British mobile pho-ne giant Vodafone will merge its Indian unit with Idea Cellular to create the country’s largest telecoms operator, the firms said on Monday, as they combine to fight a price war sparked by the country’s richest man.
The confirmation ended months of speculation that the two operators were ready to sign a deal to help fend off the Mukesh Ambani-backed Reliance Jio, whose recent arrival has shaken up India’s ultra-competitive mobile network market.
“Vodafone Group Plc and Idea Cellular today announced that they have reached an agreement to combine their operations in India,” they said in a statement to the Bombay Stock Exchange (BSE).
“The combined company would become the leading communications provider in India with almost 400 million customers, 35 per cent customer market share and 41 per cent revenue market share,” the statement added.
Jio launched in September with an audacious free service for the rest of 2016, followed by vastly cheaper data plans and free voice calls for life, forcing rivals to dramatically slash their tariffs.
It also left competitors scrambling to match the deep pockets of Jio, which is backed by India’s hugely wealthy energy-to-chemicals conglomerate Reliance Industries, and caused a rush towards consolidation in the multi-billion-dollar sector.
The combined Vodafone-Idea company will overtake Bharti Airtel as India’s largest network provider.
Shares in Idea initially soared following the announcement but then tanked almost seven percent, with reports saying investors were worried the deal undervalued Idea.
Vodafone will hold 45.1 per cent of the merged entity after it transfers a 4.9 per cent stake to Idea backers for $579 million in cash.
Idea will hold 26 per cent in the combined company and the merger will take up to two years to complete. The agreement excludes Vodafone’s 42 per cent stake in Indus Towers.

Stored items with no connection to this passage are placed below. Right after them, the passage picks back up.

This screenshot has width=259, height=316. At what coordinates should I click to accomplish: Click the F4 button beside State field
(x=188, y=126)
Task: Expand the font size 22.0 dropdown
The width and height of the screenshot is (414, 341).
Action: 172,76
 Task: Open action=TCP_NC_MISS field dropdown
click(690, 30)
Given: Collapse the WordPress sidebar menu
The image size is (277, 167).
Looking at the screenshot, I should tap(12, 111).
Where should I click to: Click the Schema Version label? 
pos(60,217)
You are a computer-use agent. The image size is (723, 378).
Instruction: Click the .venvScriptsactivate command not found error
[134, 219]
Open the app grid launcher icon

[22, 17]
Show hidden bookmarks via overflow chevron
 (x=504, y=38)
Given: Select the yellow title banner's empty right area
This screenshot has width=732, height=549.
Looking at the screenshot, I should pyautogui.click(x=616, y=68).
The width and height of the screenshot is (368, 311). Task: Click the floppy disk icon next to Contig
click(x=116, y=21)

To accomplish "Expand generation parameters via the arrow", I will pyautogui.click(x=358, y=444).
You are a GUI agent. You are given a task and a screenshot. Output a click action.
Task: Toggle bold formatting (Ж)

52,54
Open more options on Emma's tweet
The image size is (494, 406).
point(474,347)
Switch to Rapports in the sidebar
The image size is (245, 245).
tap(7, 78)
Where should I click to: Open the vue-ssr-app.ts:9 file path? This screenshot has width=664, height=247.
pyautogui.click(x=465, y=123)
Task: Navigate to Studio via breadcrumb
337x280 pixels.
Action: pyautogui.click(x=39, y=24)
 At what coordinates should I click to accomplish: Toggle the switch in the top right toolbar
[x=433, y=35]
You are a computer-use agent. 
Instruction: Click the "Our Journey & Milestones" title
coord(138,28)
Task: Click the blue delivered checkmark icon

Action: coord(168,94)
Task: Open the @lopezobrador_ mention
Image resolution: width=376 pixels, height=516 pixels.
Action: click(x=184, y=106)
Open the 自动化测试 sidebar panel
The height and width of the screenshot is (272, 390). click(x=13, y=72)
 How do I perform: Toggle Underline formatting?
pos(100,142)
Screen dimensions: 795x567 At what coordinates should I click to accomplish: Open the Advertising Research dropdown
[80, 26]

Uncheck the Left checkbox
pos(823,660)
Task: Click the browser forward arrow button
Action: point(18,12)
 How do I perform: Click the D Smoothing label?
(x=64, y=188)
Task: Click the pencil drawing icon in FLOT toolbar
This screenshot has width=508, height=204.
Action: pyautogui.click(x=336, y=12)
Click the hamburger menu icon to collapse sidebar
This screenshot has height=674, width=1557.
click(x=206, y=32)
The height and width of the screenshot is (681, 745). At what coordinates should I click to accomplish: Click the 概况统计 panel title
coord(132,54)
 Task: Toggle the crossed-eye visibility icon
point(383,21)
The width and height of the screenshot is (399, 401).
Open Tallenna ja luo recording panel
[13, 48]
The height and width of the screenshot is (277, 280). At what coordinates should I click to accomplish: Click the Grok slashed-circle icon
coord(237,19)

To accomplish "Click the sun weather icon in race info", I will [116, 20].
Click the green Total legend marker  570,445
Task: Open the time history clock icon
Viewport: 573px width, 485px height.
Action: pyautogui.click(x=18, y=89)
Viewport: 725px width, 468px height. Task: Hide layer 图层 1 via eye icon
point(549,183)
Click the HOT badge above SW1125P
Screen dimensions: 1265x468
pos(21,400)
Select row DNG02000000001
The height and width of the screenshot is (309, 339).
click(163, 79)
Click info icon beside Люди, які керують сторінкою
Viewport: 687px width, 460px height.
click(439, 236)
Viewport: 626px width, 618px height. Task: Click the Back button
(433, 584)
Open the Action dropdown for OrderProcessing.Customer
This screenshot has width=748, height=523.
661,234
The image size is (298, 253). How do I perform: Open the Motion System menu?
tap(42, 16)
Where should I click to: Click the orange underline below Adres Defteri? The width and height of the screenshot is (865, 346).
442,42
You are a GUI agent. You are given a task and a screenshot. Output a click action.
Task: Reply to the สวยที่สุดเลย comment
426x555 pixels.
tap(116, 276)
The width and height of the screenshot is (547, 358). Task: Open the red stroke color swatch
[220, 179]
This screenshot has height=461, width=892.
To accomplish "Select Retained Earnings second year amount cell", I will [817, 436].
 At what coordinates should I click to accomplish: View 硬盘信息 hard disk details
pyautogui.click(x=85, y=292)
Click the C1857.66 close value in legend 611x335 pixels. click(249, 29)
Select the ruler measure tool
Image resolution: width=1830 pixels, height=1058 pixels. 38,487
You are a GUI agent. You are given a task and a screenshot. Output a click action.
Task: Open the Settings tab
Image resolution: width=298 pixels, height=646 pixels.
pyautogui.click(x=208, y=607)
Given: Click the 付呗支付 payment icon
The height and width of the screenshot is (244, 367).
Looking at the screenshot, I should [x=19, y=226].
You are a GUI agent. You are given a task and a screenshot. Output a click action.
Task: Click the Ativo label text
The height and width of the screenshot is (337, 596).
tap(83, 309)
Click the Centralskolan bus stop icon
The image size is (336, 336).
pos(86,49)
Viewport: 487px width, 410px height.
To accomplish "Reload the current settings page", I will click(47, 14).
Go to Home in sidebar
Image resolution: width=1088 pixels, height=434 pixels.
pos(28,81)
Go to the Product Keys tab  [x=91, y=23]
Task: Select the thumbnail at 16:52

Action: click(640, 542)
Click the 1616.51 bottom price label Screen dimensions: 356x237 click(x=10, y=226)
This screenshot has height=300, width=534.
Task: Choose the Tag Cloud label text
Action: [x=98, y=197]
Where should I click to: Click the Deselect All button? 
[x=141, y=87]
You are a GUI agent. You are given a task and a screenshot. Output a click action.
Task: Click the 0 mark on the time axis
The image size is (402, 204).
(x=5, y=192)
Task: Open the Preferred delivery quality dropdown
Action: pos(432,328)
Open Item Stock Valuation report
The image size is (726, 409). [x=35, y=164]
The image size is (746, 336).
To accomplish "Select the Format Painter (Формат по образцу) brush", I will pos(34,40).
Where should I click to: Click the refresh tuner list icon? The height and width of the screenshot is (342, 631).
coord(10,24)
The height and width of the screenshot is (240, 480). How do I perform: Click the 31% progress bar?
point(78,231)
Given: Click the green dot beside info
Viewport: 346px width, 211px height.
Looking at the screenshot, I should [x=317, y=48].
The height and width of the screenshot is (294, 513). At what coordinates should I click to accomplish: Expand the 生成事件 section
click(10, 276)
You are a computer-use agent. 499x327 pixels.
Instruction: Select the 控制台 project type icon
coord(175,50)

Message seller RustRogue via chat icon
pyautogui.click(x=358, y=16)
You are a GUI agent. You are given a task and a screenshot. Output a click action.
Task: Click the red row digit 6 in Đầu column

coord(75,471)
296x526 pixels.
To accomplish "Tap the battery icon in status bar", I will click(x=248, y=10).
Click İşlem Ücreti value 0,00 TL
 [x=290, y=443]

The merged firm will be worth $23.2 billion, based on the combined enterprise value of $12.4 billion for Vodafone India and $10.8 billion for Idea Cellular, according to Bloomberg News.
The companies will nominate three directors each, the statement said.
Global brokerage firm CLSA has estimated that the tie-up would command a revenue market share of 43 per cent by the start of the 2019-20 financial year, ahead of Airtel on 33 per cent. Jio would have 13 per cent.
Indian telecoms analyst Baburajan Kizhakedath said the two companies would make savings by merging but would come under pressure to reduce tariffs.
“The merged entity will not be able to withstand pressure from Jio because both Vodafone and Idea Cellular are not seen as aggressive as Jio and Bharti Airtel,” he said.
The announcement is the latest move towards consolidation as telecom companies in India scramble to shore up their status or cut their losses and run in the face of Jio’s price war.
Norwegian multinational Telenor announced last month that it was selling up to Airtel, saying the amount of money needed to be competitive in the multi-billion-dollar sector would not offer an acceptable level of return.
The withdrawal came after Videocon Telecom told subscribers in January that it planned to cease operations and pull out of the market. Aircel and Mobile TeleSystems (MTS) have sold up since the beginning of 2016.
Reliance Communications (Rel Comm) — owned by Ambani’s younger brother Anil Ambani — purchased Russian conglomerate Sistema’s Indian telecoms business, branded MTS, last year and is in talks with Tata Teleservices to join forces.
There were a dozen telecoms companies battling for Indian customers in 2010 but industry watchers say they expect that soon there will be only four ventures.